:: Exercise requirements ::
Copy each of the records below word for word, leaving every line unchanged.

:: Data shown ::
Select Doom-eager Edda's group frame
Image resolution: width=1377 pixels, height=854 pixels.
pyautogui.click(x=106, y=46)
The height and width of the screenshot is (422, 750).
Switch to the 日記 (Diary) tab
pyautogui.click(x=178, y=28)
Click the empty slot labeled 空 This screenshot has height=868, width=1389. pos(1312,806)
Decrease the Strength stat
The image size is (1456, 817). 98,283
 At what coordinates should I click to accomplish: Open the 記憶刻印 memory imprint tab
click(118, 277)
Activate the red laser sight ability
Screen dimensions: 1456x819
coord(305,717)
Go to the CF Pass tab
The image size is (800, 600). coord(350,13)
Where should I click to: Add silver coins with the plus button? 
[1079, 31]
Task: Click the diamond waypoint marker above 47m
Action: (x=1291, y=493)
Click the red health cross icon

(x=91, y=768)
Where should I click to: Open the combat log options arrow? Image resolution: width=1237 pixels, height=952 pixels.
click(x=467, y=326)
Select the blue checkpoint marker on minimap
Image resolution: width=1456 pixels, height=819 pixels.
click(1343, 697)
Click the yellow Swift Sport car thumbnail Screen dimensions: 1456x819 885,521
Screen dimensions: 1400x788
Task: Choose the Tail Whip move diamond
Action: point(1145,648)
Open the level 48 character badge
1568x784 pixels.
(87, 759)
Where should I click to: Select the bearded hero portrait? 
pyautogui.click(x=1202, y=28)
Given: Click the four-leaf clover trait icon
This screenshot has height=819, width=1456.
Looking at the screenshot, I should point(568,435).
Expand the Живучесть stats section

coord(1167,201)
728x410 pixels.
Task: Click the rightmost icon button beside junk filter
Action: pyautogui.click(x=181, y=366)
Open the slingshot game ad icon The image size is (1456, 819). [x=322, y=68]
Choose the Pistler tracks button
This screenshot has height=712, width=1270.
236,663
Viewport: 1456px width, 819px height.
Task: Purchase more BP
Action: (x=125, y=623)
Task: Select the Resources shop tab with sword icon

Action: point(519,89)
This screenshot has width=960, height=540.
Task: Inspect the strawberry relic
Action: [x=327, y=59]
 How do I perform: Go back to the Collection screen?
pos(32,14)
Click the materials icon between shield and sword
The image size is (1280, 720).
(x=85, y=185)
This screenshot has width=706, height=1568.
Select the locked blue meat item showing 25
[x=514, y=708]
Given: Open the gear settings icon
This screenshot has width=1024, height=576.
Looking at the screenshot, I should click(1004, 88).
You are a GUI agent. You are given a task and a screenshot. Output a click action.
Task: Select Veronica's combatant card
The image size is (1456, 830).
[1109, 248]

:: Answer below ::
Select Doom-eager Edda's group frame
Image resolution: width=1377 pixels, height=854 pixels.
pyautogui.click(x=106, y=46)
The height and width of the screenshot is (422, 750).
Switch to the 日記 (Diary) tab
pyautogui.click(x=178, y=28)
Click the empty slot labeled 空 This screenshot has height=868, width=1389. pos(1312,806)
Decrease the Strength stat
The image size is (1456, 817). 98,283
 At what coordinates should I click to accomplish: Open the 記憶刻印 memory imprint tab
click(118, 277)
Activate the red laser sight ability
Screen dimensions: 1456x819
coord(305,717)
Go to the CF Pass tab
The image size is (800, 600). coord(350,13)
Where should I click to: Add silver coins with the plus button? 
[1079, 31]
Task: Click the diamond waypoint marker above 47m
Action: (x=1291, y=493)
Click the red health cross icon

(x=91, y=768)
Where should I click to: Open the combat log options arrow? Image resolution: width=1237 pixels, height=952 pixels.
click(x=467, y=326)
Select the blue checkpoint marker on minimap
Image resolution: width=1456 pixels, height=819 pixels.
click(1343, 697)
Click the yellow Swift Sport car thumbnail Screen dimensions: 1456x819 885,521
Screen dimensions: 1400x788
Task: Choose the Tail Whip move diamond
Action: point(1145,648)
Open the level 48 character badge
1568x784 pixels.
(87, 759)
Where should I click to: Select the bearded hero portrait? 
pyautogui.click(x=1202, y=28)
Given: Click the four-leaf clover trait icon
This screenshot has height=819, width=1456.
Looking at the screenshot, I should point(568,435).
Expand the Живучесть stats section

coord(1167,201)
728x410 pixels.
Task: Click the rightmost icon button beside junk filter
Action: pyautogui.click(x=181, y=366)
Open the slingshot game ad icon The image size is (1456, 819). [x=322, y=68]
Choose the Pistler tracks button
This screenshot has height=712, width=1270.
236,663
Viewport: 1456px width, 819px height.
Task: Purchase more BP
Action: (x=125, y=623)
Task: Select the Resources shop tab with sword icon

Action: point(519,89)
This screenshot has width=960, height=540.
Task: Inspect the strawberry relic
Action: [x=327, y=59]
 How do I perform: Go back to the Collection screen?
pos(32,14)
Click the materials icon between shield and sword
The image size is (1280, 720).
(x=85, y=185)
This screenshot has width=706, height=1568.
Select the locked blue meat item showing 25
[x=514, y=708]
Given: Open the gear settings icon
This screenshot has width=1024, height=576.
Looking at the screenshot, I should click(1004, 88).
You are a GUI agent. You are given a task and a screenshot. Output a click action.
Task: Select Veronica's combatant card
The image size is (1456, 830).
[1109, 248]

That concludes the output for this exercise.